В этом человеке лежал зародыш колоссальной деятельности, на которую не было запроса. Бакунин носил в себе возможность делаться агитатором, трибуном, проповедником, главой парии, секты, иересиархом, бойцом. Поставьте его куда хотите, только в
Но здесь, под гнетом власти царской,
Колумб без Америки и корабля, он, послужив против воли года два в артиллерии да года два в московском гегелизме, торопился оставить край, в котором мысль преследовалась, как дурное намерение, и независимое слово – как оскорбление общественной нравственности.
Вырвавшись в 1840 году из России, он в нее не возвращался до тех пор, пока пикет австрийских драгунов не сдал его русскому жандармскому офицеру в 1849 году.
Поклонники целесообразности, милые фаталисты рационализма все еще дивятся премудрому à propos[363], с которым являются таланты и деятели, как только на них есть потребность, забывая, сколько зародышей мрет, глохнет, не видавши света, сколько способностей, готовностей вянут, потому что их не нужно.
Пример Сазонова еще резче. Сазонов прошел бесследно, и смерть его так же никто не заметил, как всю его жизнь. Он умер, не исполнив ни одной надежды из тех, которые клали на него его друзья.
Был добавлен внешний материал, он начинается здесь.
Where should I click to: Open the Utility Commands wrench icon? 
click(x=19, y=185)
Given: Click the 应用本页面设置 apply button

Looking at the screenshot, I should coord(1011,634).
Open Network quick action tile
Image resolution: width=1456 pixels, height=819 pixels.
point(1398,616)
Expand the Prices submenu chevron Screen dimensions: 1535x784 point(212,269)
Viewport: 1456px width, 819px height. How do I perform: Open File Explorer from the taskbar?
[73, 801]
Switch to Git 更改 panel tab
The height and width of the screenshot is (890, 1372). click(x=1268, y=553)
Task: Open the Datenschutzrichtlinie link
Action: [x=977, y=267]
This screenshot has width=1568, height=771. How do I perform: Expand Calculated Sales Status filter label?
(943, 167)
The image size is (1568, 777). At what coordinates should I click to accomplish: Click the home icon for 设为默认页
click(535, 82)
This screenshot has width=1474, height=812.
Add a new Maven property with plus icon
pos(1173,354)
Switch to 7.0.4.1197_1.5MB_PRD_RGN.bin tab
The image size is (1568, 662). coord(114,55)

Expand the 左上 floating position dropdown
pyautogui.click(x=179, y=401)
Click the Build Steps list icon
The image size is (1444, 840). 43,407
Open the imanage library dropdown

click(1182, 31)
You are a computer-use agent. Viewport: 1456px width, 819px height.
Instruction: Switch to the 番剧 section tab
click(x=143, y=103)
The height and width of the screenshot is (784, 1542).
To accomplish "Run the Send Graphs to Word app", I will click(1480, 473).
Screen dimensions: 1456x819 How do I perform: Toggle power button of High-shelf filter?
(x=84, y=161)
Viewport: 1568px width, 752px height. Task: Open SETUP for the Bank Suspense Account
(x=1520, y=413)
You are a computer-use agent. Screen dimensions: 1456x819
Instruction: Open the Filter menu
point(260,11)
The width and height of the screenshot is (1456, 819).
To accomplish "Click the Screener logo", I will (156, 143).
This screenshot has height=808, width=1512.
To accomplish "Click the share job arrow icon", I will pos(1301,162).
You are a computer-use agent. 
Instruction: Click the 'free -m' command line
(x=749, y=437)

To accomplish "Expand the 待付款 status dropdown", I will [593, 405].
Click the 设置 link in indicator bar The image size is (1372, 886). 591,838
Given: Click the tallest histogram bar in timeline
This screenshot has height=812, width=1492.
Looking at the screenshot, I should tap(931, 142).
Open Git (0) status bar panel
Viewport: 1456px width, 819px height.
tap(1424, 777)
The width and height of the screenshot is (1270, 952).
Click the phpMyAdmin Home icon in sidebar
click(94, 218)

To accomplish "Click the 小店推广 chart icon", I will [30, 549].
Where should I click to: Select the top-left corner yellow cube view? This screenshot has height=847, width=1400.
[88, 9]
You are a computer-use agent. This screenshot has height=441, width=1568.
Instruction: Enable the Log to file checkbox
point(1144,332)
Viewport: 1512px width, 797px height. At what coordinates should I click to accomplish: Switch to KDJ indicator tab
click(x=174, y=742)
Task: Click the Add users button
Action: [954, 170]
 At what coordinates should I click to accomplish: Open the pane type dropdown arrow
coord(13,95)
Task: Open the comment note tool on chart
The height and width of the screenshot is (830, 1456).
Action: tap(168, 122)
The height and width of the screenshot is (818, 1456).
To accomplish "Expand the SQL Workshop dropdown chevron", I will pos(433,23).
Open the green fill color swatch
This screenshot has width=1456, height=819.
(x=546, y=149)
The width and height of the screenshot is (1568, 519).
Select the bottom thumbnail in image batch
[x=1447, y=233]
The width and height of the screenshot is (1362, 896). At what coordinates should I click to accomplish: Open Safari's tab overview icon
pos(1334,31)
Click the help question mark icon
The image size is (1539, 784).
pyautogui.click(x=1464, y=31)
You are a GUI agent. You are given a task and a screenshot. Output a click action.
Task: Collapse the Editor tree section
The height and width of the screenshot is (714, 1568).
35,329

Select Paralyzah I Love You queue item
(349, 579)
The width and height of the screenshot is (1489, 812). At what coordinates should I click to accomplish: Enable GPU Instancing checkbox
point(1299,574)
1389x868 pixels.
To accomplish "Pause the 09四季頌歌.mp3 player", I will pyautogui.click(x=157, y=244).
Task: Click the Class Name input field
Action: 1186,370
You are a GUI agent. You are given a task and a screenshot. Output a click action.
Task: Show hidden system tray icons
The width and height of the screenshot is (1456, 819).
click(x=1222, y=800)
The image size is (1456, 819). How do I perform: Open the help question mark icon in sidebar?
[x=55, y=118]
Легко сказать, что он виноват в своей судьбе; но как оценить и взвесить долю, падающую на человека, и ту, которая падает на среду?
Николаевское время было временем нравственного душегубства, оно убивало не одними рудниками и белыми ремнями, а своей удушающей, понижающей атмосферой, своими, так сказать, отрицательными ударами.
Хоронить затянувшиеся существования того времени, выбившиеся из сил, усиливаясь стащить с мели глубоко врезавшуюся в песок барку нашу, – моя специальность. Я – их Домажиров, теперь всеми забытый, а некогда всем в Москве известный старик, отставной ординарец Прозоровского. Пудреный, в светлозеленом павловском мундире, являлся он на все выносы, на которых бывал архиерей, становился вперед процессии и вел ее, воображая, что делает дело.
…На второй год университетского курса, т. е. осенью 1831, мы встретили, в числе новых товарищей, в физико-математической аудитории, двоих, с которыми особенно сблизились.
Наши сближения, симпатии и антипатии шли из одного источника. Мы были фанатики и юноши, все было подчинено одной мысли и одной религии: наука, искусство, связи, родительский дом, общественное положение. Там, где открывалась возможность обращать, проповедовать, там мы были со всем сердцем и помышлением, неотступно, безотвязно, не щадя ни времени, ни труда, ни кокетства даже.
Мы вошли в аудиторию с твердой целью в ней основать зерно общества по образу и подобию декабристов и потому искали прозелитов и последователей. Первый товарищ, ясно понявший нас, был Сазонов; мы нашли его совсем готовым и тотчас подружились. Он сознательно подал свою руку и на другой день привел нам еще одного студента.
Сазонов имел резкие дарования и резкое самолюбие. Ему было лет восьмнадцать, скорее меньше, но, несмотря на то, он много занимался и читал все на свете. Над товарищами он старался брать верх и никого не ставил на одну доску с собой. Оттого они его больше уважали, чем любили. Друг его, красивый собой и нежный, как девушка, совсем напротив, искал, к кому бы приютиться; полный любви и преданности, едва вышедший из-под материнского крыла, с благородными стремлениями и полудетскими мечтами, ему хотелось теплоты, нежности, он жался к нам и отдавался весь и нам и нашей идее, – это была натура Владимира Ленского, натура Веневитинова.